The defendant also argues that no injury to consumers has been alleged and that this is a necessary element in a CUTPA claim. Although viewed as a consumer statute, as it was "designed by the legislature to put Connecticut in the forefront of state consumer protection"; Heslin v. Connecticut Law Clinic of Trantolo Trantolo, 190 Conn. 510, 515 (1983); its use is not strictly limited to consumers.
First, the statute, by its own words, is not limited to consumers. It states that no "person shall engage in unfair methods of competition and unfair or deceptive acts or practices"; General Statutes Section 42-110b(a); and that "[a]ny person who suffers any ascertainable loss" may bring a CUTPA action. General Statutes Section 42-110g(a). "Person" is defined as a "natural person, corporation, trust, partnership, incorporated or unincorporated association, and any other legal entity." General Statutes Section 42-110a(3). Thus, if a corporation can sue or be sued, then the statute is not limited to consumers as that term is commonly used and defined.

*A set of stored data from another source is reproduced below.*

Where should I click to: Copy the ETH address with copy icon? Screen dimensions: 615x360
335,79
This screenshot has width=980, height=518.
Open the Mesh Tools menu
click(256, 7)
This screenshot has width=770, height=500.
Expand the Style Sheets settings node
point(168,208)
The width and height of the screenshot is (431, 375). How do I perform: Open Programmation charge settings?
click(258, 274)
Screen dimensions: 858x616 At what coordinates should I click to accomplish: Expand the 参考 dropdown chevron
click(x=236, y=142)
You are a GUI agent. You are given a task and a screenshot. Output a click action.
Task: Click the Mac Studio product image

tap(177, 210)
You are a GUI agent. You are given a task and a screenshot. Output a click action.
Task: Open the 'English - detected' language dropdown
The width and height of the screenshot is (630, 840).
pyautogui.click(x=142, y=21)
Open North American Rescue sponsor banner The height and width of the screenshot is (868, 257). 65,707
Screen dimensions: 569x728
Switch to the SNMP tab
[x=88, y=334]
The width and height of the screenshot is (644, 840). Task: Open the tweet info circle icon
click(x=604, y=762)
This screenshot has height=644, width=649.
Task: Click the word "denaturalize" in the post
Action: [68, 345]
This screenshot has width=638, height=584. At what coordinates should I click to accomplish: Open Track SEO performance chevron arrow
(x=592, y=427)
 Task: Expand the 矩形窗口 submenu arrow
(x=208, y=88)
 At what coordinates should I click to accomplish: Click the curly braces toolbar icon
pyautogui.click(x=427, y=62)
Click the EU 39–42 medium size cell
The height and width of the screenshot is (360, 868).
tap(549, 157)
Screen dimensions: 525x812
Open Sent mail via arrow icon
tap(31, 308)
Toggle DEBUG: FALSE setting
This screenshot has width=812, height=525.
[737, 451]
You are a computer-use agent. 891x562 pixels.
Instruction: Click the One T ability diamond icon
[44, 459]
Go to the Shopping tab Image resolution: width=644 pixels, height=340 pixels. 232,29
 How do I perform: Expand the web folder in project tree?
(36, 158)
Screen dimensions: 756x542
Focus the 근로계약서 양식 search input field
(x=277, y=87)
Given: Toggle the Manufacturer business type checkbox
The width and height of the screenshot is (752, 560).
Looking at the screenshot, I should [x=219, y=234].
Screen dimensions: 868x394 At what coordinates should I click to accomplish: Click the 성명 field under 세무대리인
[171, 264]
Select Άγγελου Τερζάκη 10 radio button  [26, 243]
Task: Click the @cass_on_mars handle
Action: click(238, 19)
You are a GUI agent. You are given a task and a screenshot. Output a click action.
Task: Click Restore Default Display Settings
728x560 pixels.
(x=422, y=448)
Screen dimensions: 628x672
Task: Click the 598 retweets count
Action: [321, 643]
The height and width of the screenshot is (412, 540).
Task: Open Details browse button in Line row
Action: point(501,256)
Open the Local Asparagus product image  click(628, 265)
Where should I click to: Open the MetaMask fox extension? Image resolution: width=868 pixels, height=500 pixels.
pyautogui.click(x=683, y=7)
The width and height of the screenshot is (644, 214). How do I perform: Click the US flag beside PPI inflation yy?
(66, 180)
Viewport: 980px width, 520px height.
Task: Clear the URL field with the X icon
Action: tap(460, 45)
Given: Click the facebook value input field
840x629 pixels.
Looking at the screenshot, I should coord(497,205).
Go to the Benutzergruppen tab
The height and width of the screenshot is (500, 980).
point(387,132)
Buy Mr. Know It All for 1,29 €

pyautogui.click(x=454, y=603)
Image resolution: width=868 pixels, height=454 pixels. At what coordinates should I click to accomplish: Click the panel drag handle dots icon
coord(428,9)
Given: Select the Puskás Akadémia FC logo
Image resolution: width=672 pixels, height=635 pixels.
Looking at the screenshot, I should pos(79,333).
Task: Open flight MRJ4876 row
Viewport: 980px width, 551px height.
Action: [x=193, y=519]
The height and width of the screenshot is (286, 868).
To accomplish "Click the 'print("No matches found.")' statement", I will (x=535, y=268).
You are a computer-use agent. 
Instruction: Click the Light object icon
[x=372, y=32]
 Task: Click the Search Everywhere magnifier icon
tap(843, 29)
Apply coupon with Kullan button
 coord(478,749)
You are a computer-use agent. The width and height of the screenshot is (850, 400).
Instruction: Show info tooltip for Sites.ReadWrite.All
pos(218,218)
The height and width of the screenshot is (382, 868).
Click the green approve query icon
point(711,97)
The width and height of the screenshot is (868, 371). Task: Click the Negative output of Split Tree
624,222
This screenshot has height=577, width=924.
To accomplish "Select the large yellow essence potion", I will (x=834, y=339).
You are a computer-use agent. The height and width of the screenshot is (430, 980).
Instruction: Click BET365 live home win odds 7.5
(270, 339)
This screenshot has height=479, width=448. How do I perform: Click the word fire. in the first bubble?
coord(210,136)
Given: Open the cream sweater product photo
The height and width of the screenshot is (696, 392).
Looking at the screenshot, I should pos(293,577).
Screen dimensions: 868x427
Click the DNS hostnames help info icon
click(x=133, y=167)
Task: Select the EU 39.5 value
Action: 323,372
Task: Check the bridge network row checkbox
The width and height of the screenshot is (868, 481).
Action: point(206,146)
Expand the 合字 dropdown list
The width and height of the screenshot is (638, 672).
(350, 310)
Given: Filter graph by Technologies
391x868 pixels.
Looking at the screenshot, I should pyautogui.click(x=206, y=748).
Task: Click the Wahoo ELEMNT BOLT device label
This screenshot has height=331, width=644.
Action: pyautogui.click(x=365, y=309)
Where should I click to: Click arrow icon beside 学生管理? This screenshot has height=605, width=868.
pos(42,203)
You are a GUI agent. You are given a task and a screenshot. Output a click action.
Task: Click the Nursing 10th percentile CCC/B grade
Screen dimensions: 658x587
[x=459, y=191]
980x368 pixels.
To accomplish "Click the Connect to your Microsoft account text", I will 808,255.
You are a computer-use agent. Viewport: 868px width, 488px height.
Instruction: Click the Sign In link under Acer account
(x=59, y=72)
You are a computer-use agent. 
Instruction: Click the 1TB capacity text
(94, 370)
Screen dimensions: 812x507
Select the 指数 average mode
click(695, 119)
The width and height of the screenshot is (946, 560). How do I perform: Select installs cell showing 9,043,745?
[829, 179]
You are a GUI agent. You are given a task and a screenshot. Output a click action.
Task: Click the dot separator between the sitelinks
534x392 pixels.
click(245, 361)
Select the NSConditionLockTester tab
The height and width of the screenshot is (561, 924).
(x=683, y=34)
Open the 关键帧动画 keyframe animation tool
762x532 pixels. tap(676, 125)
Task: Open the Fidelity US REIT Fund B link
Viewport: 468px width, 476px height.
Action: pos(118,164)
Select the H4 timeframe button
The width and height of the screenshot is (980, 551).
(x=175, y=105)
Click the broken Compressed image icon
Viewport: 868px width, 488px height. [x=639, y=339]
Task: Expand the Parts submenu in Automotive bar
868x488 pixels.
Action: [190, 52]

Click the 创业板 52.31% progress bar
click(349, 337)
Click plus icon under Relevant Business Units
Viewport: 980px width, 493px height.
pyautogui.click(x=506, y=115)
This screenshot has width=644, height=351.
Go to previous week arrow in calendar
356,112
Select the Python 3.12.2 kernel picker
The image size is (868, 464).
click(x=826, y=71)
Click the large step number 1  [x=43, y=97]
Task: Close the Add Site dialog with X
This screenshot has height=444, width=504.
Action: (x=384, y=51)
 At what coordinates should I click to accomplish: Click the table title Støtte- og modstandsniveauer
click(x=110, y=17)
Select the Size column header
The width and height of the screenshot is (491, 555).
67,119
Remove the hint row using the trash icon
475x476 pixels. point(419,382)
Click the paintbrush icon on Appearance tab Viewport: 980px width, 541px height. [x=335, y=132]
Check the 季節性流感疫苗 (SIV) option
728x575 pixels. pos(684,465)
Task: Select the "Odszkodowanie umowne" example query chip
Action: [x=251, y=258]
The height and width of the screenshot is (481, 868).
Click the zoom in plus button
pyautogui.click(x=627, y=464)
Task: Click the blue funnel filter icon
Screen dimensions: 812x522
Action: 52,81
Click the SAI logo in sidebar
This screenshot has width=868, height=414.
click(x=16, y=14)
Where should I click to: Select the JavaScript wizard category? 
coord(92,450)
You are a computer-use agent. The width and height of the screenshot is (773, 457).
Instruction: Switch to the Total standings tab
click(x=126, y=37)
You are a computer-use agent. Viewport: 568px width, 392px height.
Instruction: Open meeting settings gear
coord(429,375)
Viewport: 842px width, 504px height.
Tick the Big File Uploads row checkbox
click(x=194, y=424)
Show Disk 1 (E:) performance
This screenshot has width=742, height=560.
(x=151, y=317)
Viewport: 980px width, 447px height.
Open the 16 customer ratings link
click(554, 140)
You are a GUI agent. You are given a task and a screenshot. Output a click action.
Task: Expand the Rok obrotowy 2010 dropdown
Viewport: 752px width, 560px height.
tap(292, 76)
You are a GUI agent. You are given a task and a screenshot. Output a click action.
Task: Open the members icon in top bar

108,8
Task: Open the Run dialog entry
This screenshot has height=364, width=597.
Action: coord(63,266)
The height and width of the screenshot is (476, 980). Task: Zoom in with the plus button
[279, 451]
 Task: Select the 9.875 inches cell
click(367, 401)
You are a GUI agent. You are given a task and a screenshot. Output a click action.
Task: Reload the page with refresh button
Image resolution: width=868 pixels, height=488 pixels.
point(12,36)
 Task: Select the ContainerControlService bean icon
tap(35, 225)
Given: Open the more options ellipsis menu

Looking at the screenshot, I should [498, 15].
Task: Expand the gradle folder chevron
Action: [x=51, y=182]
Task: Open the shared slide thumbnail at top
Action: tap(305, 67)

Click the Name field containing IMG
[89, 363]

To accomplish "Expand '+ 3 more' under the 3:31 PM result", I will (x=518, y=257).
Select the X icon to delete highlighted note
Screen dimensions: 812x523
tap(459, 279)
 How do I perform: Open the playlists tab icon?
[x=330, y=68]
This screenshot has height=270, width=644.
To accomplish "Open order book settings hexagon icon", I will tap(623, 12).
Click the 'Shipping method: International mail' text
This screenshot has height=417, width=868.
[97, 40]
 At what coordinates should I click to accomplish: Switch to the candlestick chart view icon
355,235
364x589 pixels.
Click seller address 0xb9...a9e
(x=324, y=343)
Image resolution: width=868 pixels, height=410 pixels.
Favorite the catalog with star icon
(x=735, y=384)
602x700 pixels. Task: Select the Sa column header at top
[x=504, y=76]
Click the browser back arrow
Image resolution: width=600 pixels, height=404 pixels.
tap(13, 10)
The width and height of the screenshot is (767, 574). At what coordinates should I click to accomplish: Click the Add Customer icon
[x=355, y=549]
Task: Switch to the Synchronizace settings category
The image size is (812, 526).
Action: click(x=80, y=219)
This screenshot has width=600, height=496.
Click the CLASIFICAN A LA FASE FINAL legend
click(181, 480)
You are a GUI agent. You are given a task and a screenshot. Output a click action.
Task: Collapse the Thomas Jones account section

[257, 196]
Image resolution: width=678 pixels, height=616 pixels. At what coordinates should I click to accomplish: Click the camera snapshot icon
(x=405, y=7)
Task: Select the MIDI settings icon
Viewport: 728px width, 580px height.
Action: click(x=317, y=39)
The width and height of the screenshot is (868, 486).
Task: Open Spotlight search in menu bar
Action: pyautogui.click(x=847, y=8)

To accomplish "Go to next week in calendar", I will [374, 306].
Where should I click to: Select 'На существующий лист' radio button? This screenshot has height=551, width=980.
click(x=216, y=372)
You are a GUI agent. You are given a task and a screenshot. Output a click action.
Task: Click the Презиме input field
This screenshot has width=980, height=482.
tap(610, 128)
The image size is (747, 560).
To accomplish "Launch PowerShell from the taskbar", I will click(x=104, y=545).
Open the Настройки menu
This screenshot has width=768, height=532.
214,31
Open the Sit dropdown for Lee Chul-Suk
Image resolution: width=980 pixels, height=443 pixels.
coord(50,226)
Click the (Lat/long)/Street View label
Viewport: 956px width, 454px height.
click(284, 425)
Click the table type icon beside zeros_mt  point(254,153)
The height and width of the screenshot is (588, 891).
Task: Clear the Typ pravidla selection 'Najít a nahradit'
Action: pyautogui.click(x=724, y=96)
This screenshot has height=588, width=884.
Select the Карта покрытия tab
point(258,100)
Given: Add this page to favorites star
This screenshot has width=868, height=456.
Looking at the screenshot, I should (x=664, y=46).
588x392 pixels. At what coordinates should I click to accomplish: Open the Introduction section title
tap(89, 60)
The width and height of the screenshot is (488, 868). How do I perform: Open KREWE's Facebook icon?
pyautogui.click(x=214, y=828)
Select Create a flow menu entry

Furthermore, Connecticut courts have stated that the following criteria are used in judging whether an act violates CUTPA:
    (1) whether the practice, without necessarily having been previously considered unlawful, offends public policy as it has been established by statutes, the common law, or otherwise . . .; (2) whether it is immoral, unethical, oppressive, or unscrupulous; (3) whether it causes substantial injury to consumers, competitors or other businessmen.
Dadonna v. Liberty Mobile Home Sales, Inc., 209 Conn. 243, 254
(1988) (emphasis added) (citations omitted). Thus, a showing of injury to consumers is not a necessary predicator to a showing of a CUTPA violation. Therefore, the arguments as advanced by the CT Page 270 defendant are without merit and its motion to strike is denied.